| Task to complete |
Please output the lines from the one with "Task: Open the MSG messages icon" through the end of the data exactly as written, omitting all pictures.

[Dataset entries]
* * * *

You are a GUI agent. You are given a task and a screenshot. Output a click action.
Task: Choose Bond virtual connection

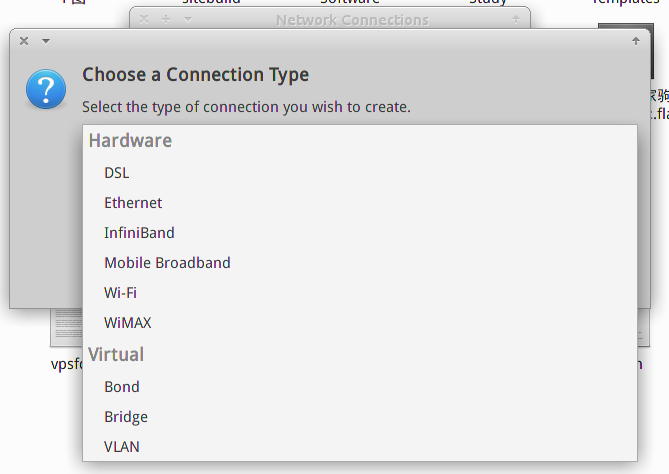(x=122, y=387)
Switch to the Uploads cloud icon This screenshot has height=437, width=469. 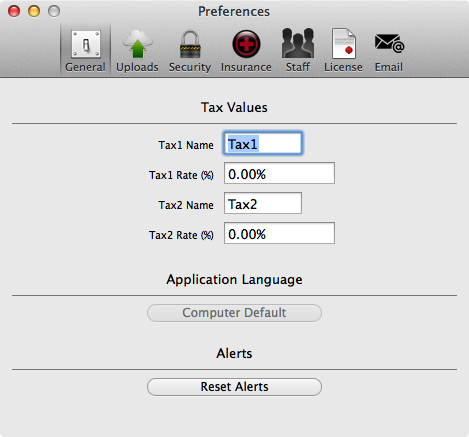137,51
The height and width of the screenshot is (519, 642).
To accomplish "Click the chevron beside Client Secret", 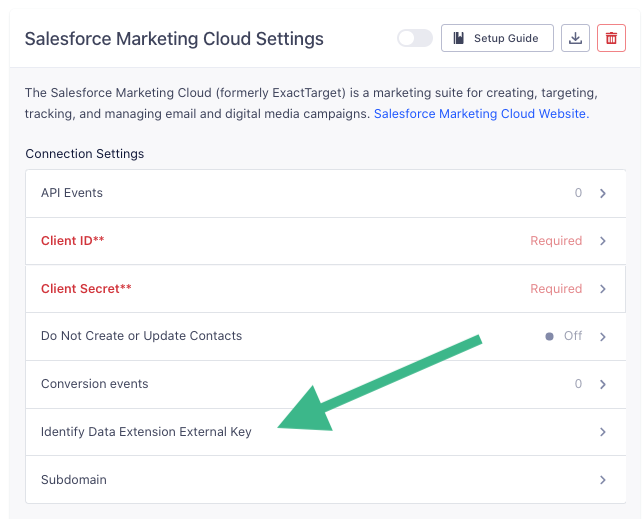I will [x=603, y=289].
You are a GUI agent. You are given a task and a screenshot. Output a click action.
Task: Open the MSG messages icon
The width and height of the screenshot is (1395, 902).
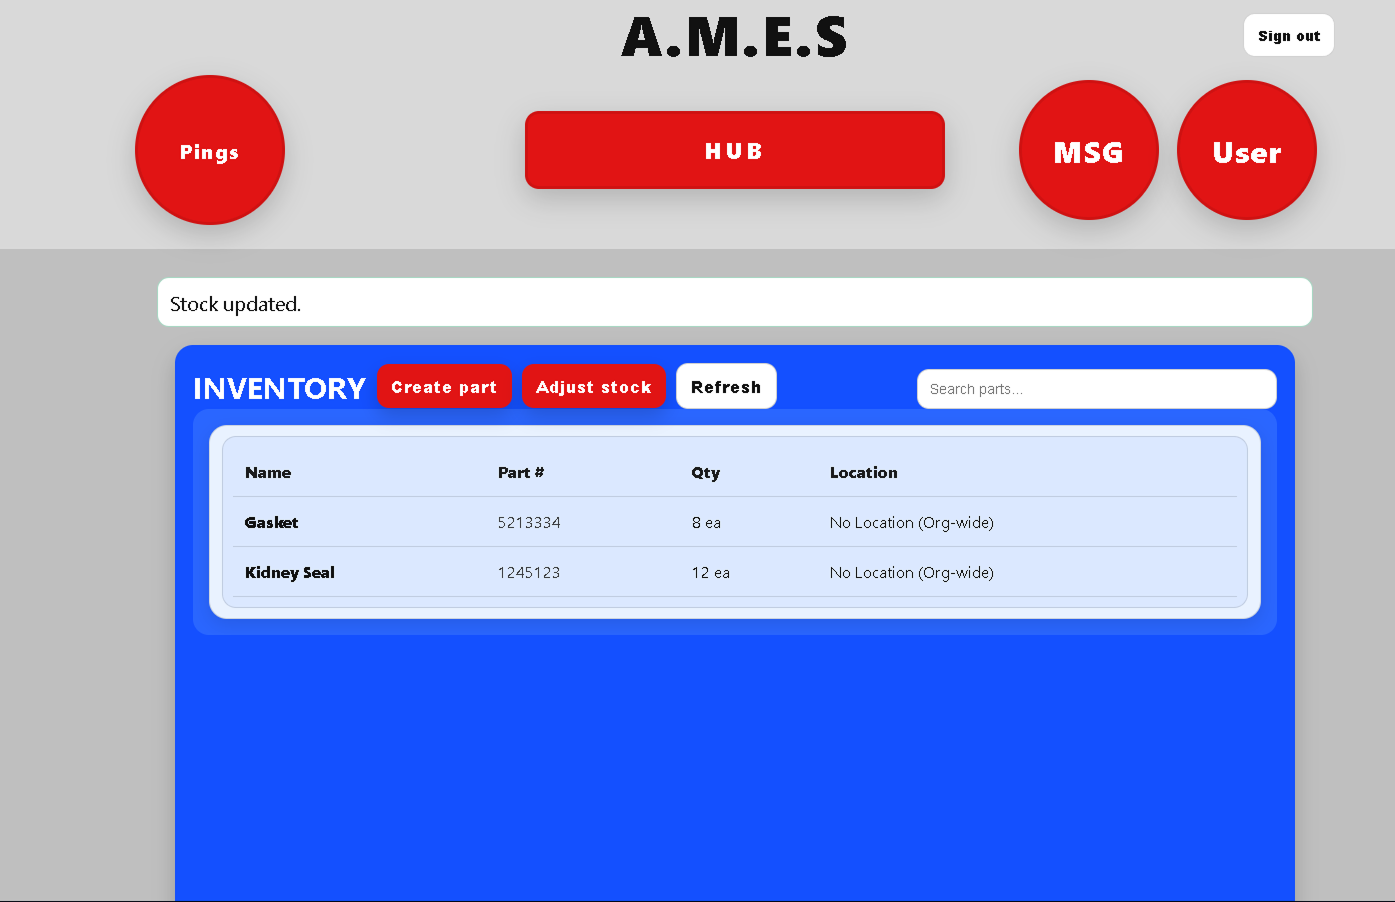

* * * *

| Solution for this exercise |
Task: Open the MSG messages icon
The width and height of the screenshot is (1395, 902).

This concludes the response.